Thierry Carron ajoute : "si ces cliniques sont vendues, il ne restera, après le Centre Hospitalier de Grenoble, que des cliniques privées lucratives".
"En signant cette pétition, nous réclamons le maintien sur l'agglomération d'une réponse complémentaire. Une réponse qui ne rémunère pas d'actionnaires, qui est soucieuse de l'intérêt général, une prise en charge de qualité innovante qui promeut la démocratie sanitaire."
Une société coopérative ?
Salariés et habitants préparent actuellement un projet de SCIC, société coopérative d'intérêt collectif. A but non-lucratif.
Dans ce cadre, les salariés ne sont pas obligés d'acheter 51% des parts, contrairement à ce qui est demandé dans les SCOP.
"La SCIC est constituée de plusieurs collèges qui vont être les propriétaires de la structure", explique Thierry Carron.
"Dans le collège salariés, chaque associé aura une voix. Et chaque salarié pourra devenir associé en versant un montant minimum, par exemple 30 euros" poursuit Thierry Carron.
"Nous allons aussi, avec l'aide des experts des SCIC, chercher les financeurs de ce projet comme les collectivités territoriales, les mairies, la Métro, les mutuelles et les banques, la population grenobloise".
La réaction du maire de Grenoble
Eric Piolle nous a adressé un communiqué dans lequel il demande "à ce que l'offre de soins soit maintenue". La Ville a interpellé l'Agence Régionale de Santé pour faire part des ses craintes quant à la vente de La Mut'.
L'ARS lui a répondu qu'elle serait vigilante quant au maintien d'une offre de soins de qualité, mais qu'elle ne pouvait intervenir sur ce projet de vente, s'agissant d'une affaire entre acteurs privés.
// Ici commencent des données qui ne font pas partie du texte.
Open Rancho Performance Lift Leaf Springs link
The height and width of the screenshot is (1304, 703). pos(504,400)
Au regard de cette réponse "qui n'apporte aucune garantie quant à un éventuel repreneur qui viendrait spéculer (...) en délaissant les services les moins rentables", le maire a proposé un rendez-vous au directeur de l'ARS.
Eric Piolle écrit : "en plus d'impacter les populations les plus fragiles, la cession à un acteur à but lucratif aurait également des conséquences dramatiques pour les équipes du CHU déjà complètement pressurisées. En effet, ce sera vers cette institution que les personnes devront alors se retourner... si elles ne renoncent pas aux soins".
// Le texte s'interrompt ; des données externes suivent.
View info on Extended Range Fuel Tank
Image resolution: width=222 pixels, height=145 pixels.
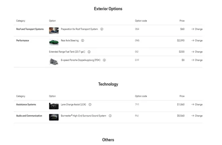click(89, 52)
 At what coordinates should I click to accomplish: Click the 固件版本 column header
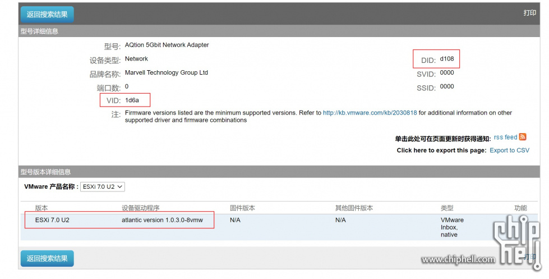click(242, 208)
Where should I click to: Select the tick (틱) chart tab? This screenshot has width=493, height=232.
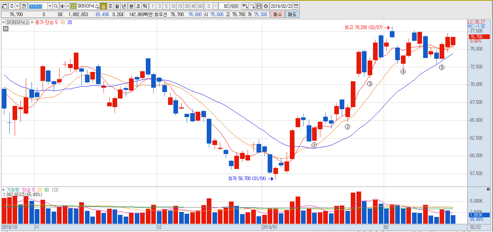click(x=145, y=6)
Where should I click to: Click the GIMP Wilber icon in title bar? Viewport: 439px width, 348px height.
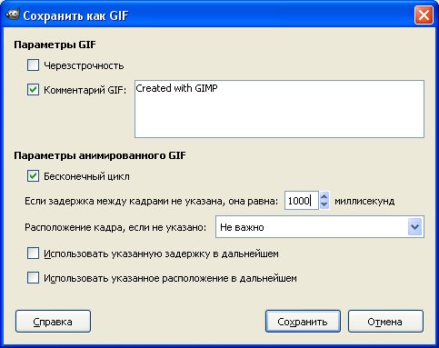point(13,15)
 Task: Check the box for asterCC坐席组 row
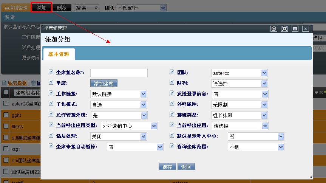point(6,104)
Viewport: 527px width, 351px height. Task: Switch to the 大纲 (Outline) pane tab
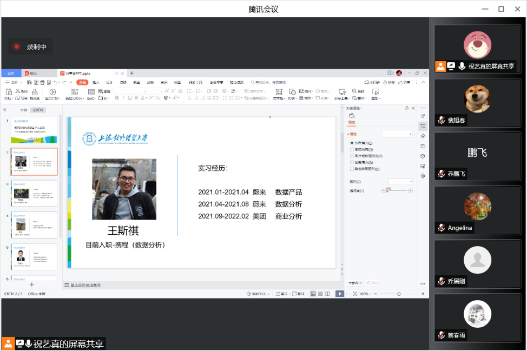click(x=23, y=110)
"J'ai demandé un report du délai du dépôt des dossiers de reprise prévu fin janvier. Des projets coopératifs (...) sont en train d'émerger. Il serait dommage voire dommageable qu'ils ne puissent pas être présentés faute de temps".
On ne sait pas pour autant si la Ville de Grenoble s'engagera concrètement dans la SCIC. Pas de commentaire non plus de la Métro pour l'instant.
Débrayage à La Mut' le 30 janvier
L'intersydicale de la Clinique Mutualiste organise un débrayage jeudi 30 janvier entre 12 et 14 heures. Cette manifestation aux portes de l'établissement réunira salariés et habitants.
Le président de l'Union de gestion du GHM de Grenoble, Edmond Giorgetti, nous apprend ce 22 janvier que la dette continue de s'accroître. "C'est une offre de soin performante, mais fragile économiquement. Notre déficit est structurel et non conjoncturel".
Quant à la date de clôture des offres, Edmond Giorgetti évoque la mi-février.
Le collectif d'usagers aura-t-il le temps de rédiger un projet sérieux d'ici là ? Une coopérative aurait-elle les reins assez solides pour faire face à la situation financière décrite par ses gestionnaires ?
On en saura peut-être plus le 30 janvier.